━━ Materials provided ━━

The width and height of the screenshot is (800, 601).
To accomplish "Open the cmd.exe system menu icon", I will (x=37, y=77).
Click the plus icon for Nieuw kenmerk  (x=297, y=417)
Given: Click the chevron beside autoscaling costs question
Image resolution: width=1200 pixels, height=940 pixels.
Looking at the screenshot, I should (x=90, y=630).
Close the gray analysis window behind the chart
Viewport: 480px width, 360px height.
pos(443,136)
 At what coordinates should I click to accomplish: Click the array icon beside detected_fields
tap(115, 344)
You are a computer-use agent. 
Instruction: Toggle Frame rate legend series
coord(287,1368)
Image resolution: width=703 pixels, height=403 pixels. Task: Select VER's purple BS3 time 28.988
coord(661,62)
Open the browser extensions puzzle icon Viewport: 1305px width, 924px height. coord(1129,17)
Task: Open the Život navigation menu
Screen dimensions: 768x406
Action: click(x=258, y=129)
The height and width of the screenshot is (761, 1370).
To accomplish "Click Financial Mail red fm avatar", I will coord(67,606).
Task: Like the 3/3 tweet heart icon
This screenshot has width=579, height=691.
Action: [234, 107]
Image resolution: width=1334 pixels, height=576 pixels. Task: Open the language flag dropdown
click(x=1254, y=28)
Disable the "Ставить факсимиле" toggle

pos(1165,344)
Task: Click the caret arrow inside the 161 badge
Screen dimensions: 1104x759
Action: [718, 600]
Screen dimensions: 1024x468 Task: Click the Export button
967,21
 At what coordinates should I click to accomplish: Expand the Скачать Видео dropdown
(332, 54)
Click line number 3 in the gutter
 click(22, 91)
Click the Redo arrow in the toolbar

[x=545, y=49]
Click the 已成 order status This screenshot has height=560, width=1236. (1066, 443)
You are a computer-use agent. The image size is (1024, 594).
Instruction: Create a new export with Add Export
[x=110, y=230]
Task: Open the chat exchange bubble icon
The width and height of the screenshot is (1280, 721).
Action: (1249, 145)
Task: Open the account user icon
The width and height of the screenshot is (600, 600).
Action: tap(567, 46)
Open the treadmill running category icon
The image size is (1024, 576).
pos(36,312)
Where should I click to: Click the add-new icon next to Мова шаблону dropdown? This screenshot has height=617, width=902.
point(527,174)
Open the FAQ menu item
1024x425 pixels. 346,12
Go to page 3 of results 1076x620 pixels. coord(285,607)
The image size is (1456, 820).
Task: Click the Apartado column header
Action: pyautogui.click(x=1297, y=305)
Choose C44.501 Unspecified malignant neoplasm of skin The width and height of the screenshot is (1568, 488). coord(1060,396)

━━━

What needs to be done: Every line holding the word "computer" should be copied out of the material.

Exercise result:
You are a computer-use agent. 
You are a computer-use agent. The image size is (1024, 594).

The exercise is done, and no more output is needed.